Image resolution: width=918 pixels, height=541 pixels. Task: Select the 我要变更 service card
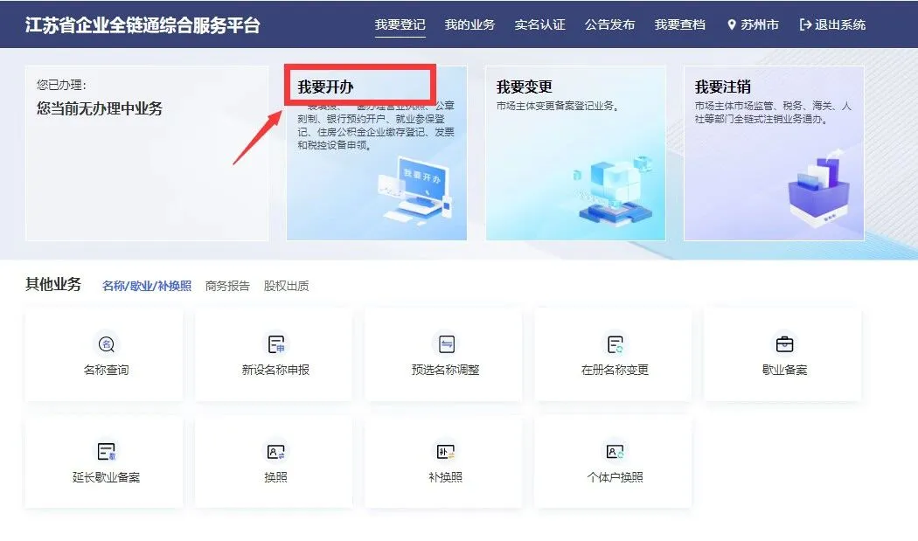point(575,153)
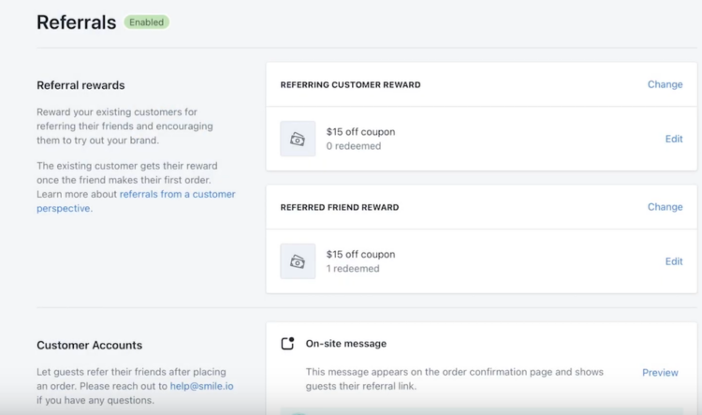Viewport: 702px width, 415px height.
Task: Click the Customer Accounts section heading
Action: [x=90, y=345]
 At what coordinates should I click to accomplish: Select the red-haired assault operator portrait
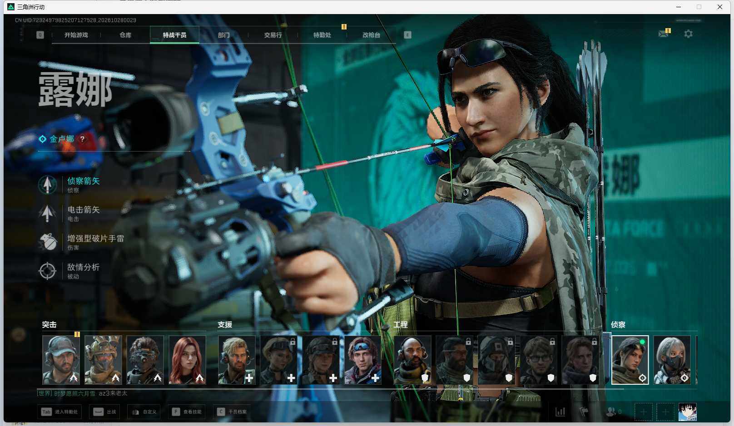(x=187, y=360)
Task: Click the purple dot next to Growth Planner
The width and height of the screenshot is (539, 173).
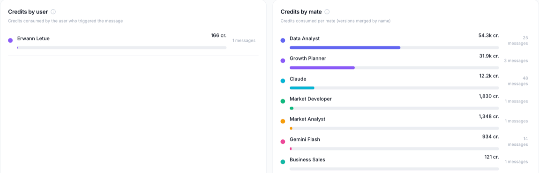Action: 283,60
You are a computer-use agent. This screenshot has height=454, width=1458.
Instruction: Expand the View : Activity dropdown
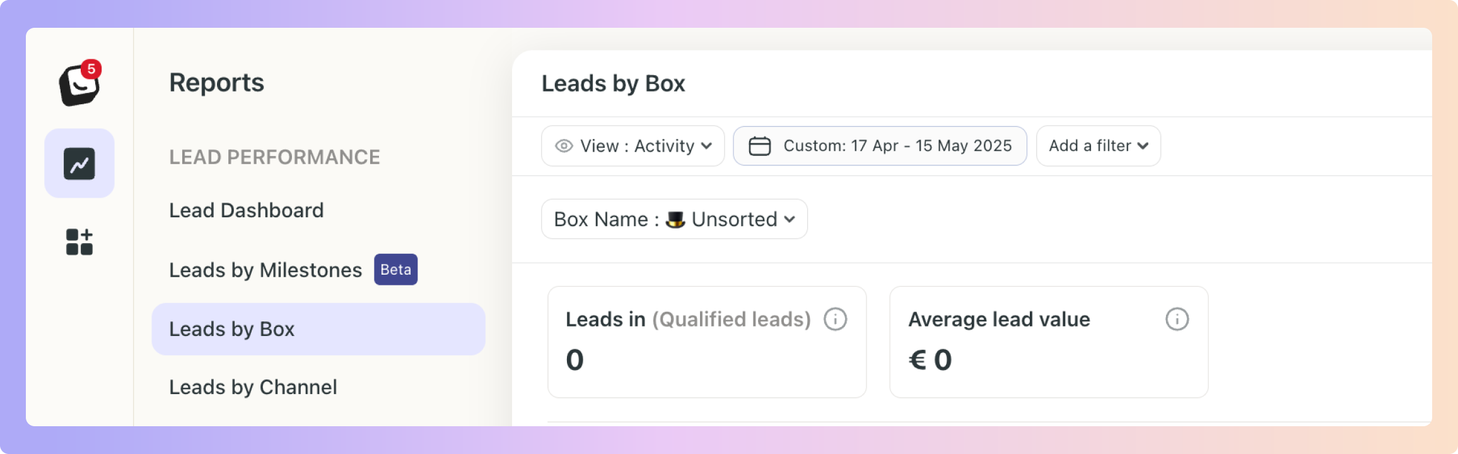point(633,146)
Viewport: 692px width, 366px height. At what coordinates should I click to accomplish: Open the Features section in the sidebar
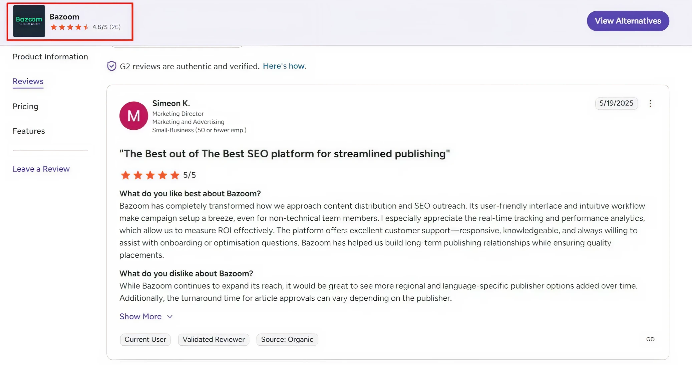(29, 131)
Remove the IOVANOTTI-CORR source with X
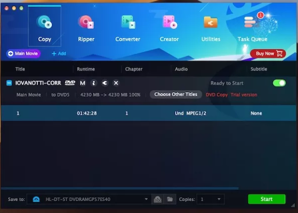 pos(116,83)
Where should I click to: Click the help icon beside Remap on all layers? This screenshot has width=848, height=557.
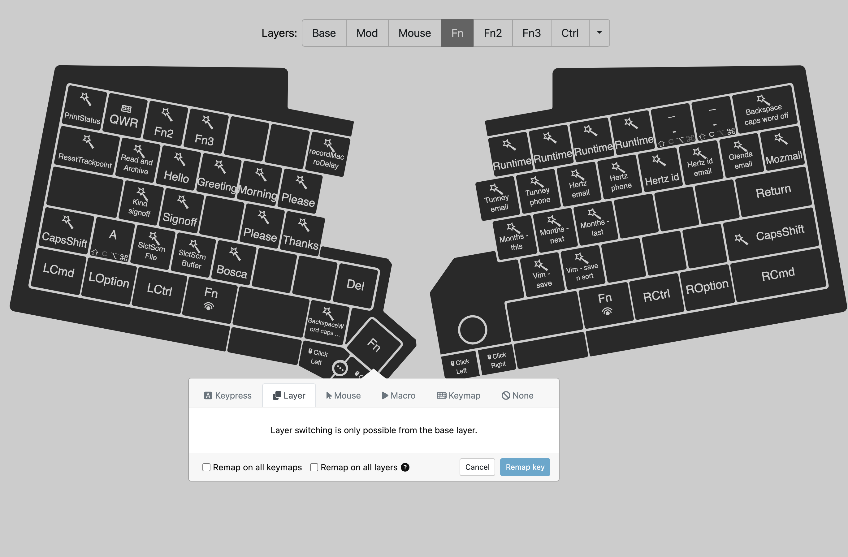(405, 467)
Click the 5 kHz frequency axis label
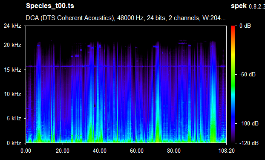Screen dimensions: 265x160 coord(14,118)
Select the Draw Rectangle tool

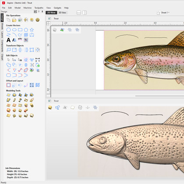point(20,30)
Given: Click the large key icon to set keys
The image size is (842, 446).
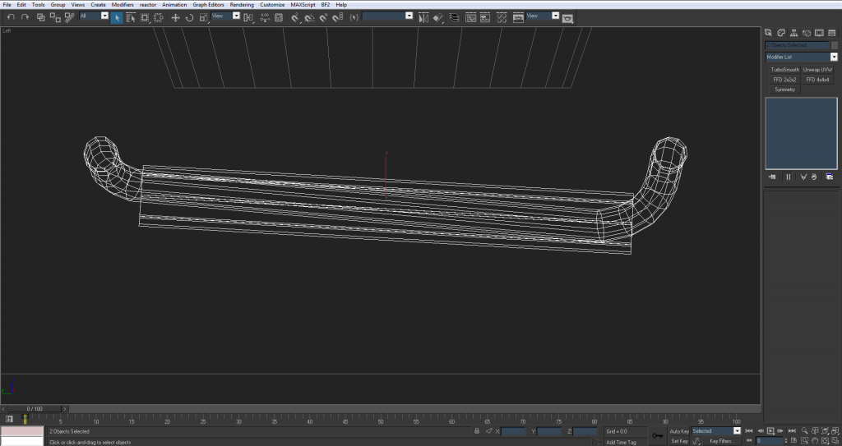Looking at the screenshot, I should [657, 435].
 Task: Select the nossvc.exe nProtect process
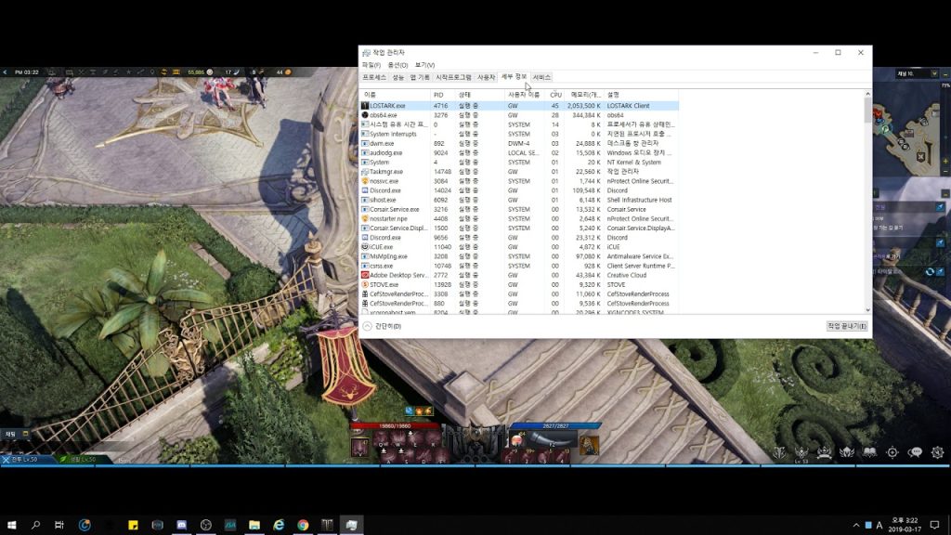click(x=384, y=181)
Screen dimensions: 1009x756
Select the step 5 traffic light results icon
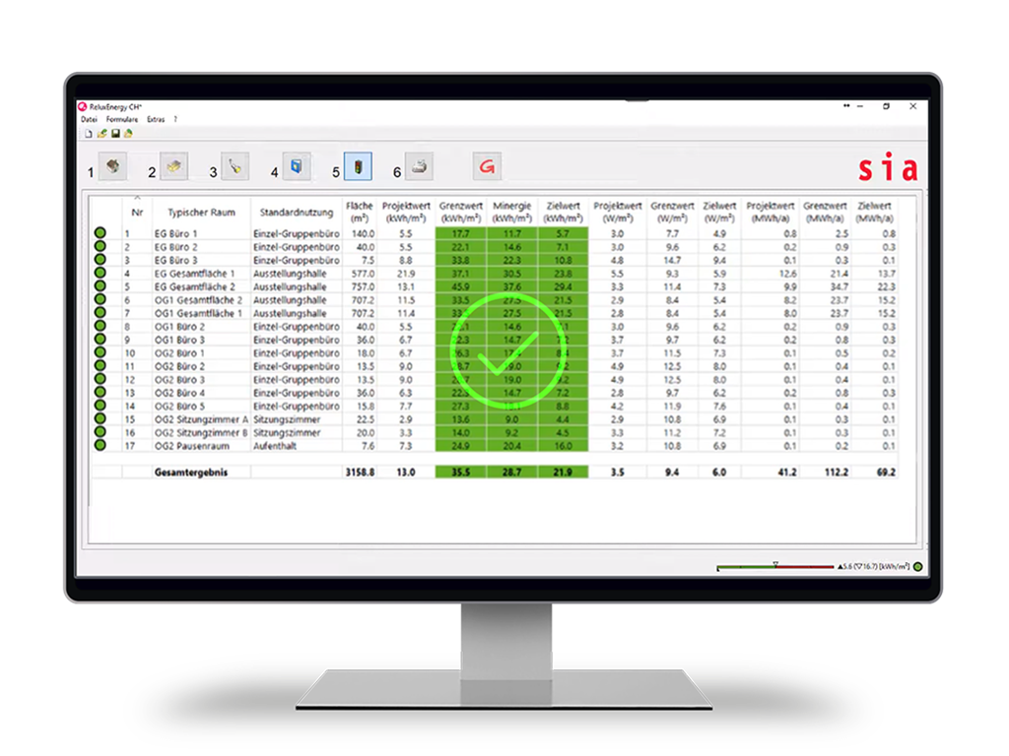tap(358, 167)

__________

Problem details
The records above are to be repeated word for word, with the pictures omitted.

Written response
Image resolution: width=918 pixels, height=541 pixels. Task: Select the 我要变更 service card
point(575,153)
Viewport: 702px width, 415px height.
Task: Click the Customer Accounts section heading
Action: [x=90, y=345]
 At what coordinates should I click to accomplish: Select the red-haired assault operator portrait
(x=187, y=360)
Task: Click the purple dot next to Growth Planner
The width and height of the screenshot is (539, 173).
Action: 283,60
You are a computer-use agent. This screenshot has height=454, width=1458.
Instruction: Expand the View : Activity dropdown
point(633,146)
Viewport: 692px width, 366px height. At what coordinates should I click to accomplish: Open the Features section in the sidebar
(29, 131)
Remove the IOVANOTTI-CORR source with X
 pos(116,83)
Where should I click to: Click the help icon beside Remap on all layers? This screenshot has width=848, height=557.
(405, 467)
Click the 5 kHz frequency axis label
Screen dimensions: 265x160 coord(14,118)
Select the Draw Rectangle tool

point(20,30)
Given: Click the large key icon to set keys
The image size is (842, 446).
Looking at the screenshot, I should [657, 435].
 Task: Select the nossvc.exe nProtect process
click(x=384, y=181)
Screen dimensions: 1009x756
Select the step 5 traffic light results icon
tap(358, 167)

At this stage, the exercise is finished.